Since the beginning of time, people have been sticking seeds into holes, watering them and watching them grow. It really isn’t rocket science. It used to be that the biggest fruit-and vegetable-gardening decisions were whether to grow pumpkins or watermelons, organic or conventional, heirloom or hybrid. But “progress” and technology have changed all that, and created a problem that in many circles seems to be flying under the radar: the gradual tinkering with our food supply.
The most recent strike came on Jan. 27, when despite widespread protests from public health advocates and organics proponents, and a thousands-strong petition, the USDA approved the unrestricted planting of Roundup Ready alfalfa -- the latest genetically-modified biotech plant to gain the government's blessing. In case you're wondering what alfalfa means to you, it's the fourth-largest field crop in the United States, grown on about 20 million farm acres to feed dairy cattle and other livestock. It joins several different types of biotech corn, cotton and soybeans, among others currently growing on U.S. farms, and may pave the way for more GM foods awaiting approval, including transgenic Atlantic salmon modified with growth hormone to allow it to grow at twice the normal rate.

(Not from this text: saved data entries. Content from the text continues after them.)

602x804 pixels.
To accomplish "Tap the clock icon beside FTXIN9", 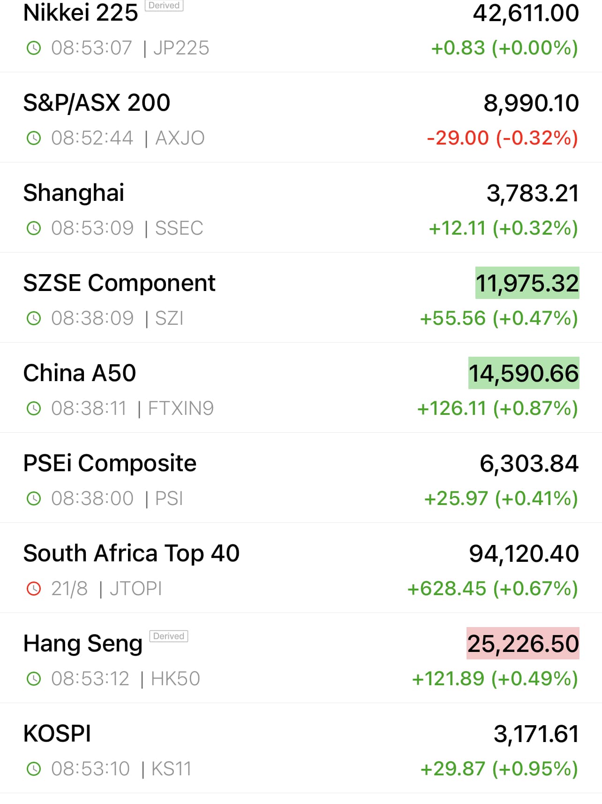I will pyautogui.click(x=34, y=408).
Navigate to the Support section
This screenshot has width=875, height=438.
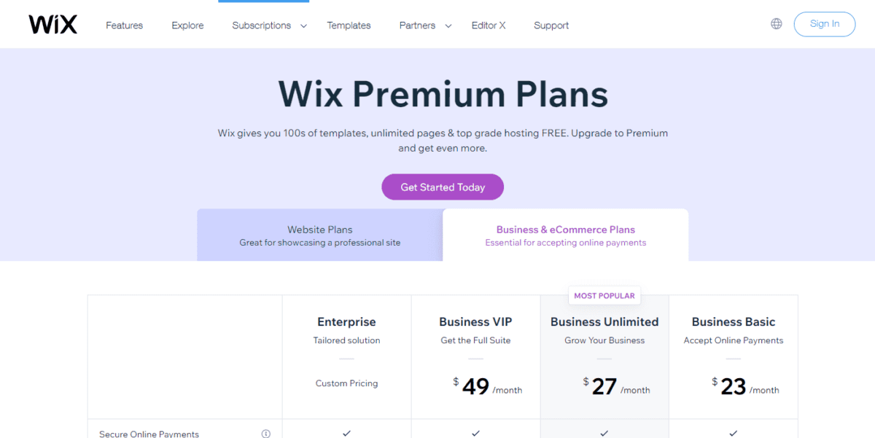[551, 25]
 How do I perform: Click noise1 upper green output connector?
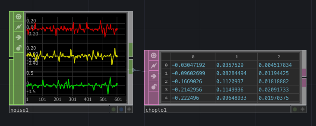click(x=131, y=50)
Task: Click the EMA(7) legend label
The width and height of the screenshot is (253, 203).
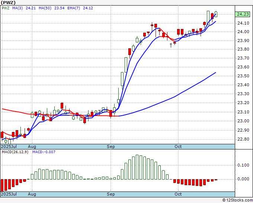Action: pos(71,7)
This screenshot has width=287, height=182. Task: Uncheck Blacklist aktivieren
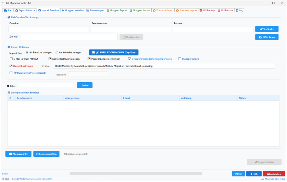(11, 66)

You might be familiar with Monsanto, the biotech company that invented glyphosate, the active ingredient in Roundup weed killer. The company also is the world’s leading producer of GMO seeds. Those are seeds whose DNA has been tampered with, or "engineered," by the introduction of a foreign gene. That gene could be from something natural, like another plant, insect or bacteria, or something synthetic, like Roundup. Because seeds are the precursors to life, it’s downright bizarre that they could be patented, but they can, and they were.
Plants grown from GMO seeds have been praised for increased yields and resistance to herbicides that are sprayed on fields to kill weeds. The FDA tells us this "poses no food or feed safety concerns," but the seeds haven’t been in use long enough for anyone to assess the effects of ingestion in the long term.
If your eye is on plant production and feeding a hungry world, GMO seeds might sound like a good solution, but the devil is lurking in the details: Consider that we’re eating food grown from seeds that contain things like Roundup, which some scientists contend is an endocrine disrupter that can cause gene damage in humans and animals.
Researchers at the National Institute of Nutrition in Rome, Italy, published a study in 2008 that linked consumption of a GMO diet to allergy and immune system changes in mice, and last year, the Institute of Ecology and Evolution of the Russian Academy of Sciences and the National Association for Gene Security found a diet of GMO soy led to devastating results in hamsters, including a high mortality rate and the sterility of third-generation offspring. GMO foods haven’t been in production long enough for us to know the effect they may have on third-generation humans.
So why not just avoid GMO food? Would that it were so simple, Grasshopper. Not only are they not labeled as such, but even buying organic can't possibly offer a complete guarantee.
Perhaps the biggest concern is that once we’ve messed with our food, there may not be any turning back. Saccharine (Monsanto's first product, by the way), red dye No. 2 and Meridia all were considered safe -- until they weren’t. If it’s discovered that GMOs are harmful to humans, it may be impossible to ban them because windblown pollination can cause GMO plants to pollinate conventional plants growing nearby, resulting in the presence of GMO material in seeds produced by conventional and organic plants. Nature being what it is, there might come a day when there aren’t any unadulterated seeds left.
Imagine if, years from now, some scientists link GMO seeds to a human disease, as they did with cigarettes. While we can decide not to smoke cigarettes, we won’t be able to return to non-GMO seeds if the world’s seed supply has been infiltrated.
We’re digging ourselves the mother of all holes with this one, and I fear the genie’s already out of the bottle: Last summer, fields of genetically modified transgenic canola (rapeseed) were discovered growing rampantly in the wild in North Dakota. Not only did these plants escape from farms -- typical behavior for plants -- but now the municipality has to deal with herbicide-resistant canola growing by the side of the road that can’t be eliminated with weed killer. This potentially sets up the plants to become an invasive species. Who’s to say they won’t choke out natural vegetation and mess with the entire ecosystem? Certainly not India, which, with about 230 million undernourished people among its residents, has refused to accept genetically engineered seeds and food. If they don’t need them, why do we?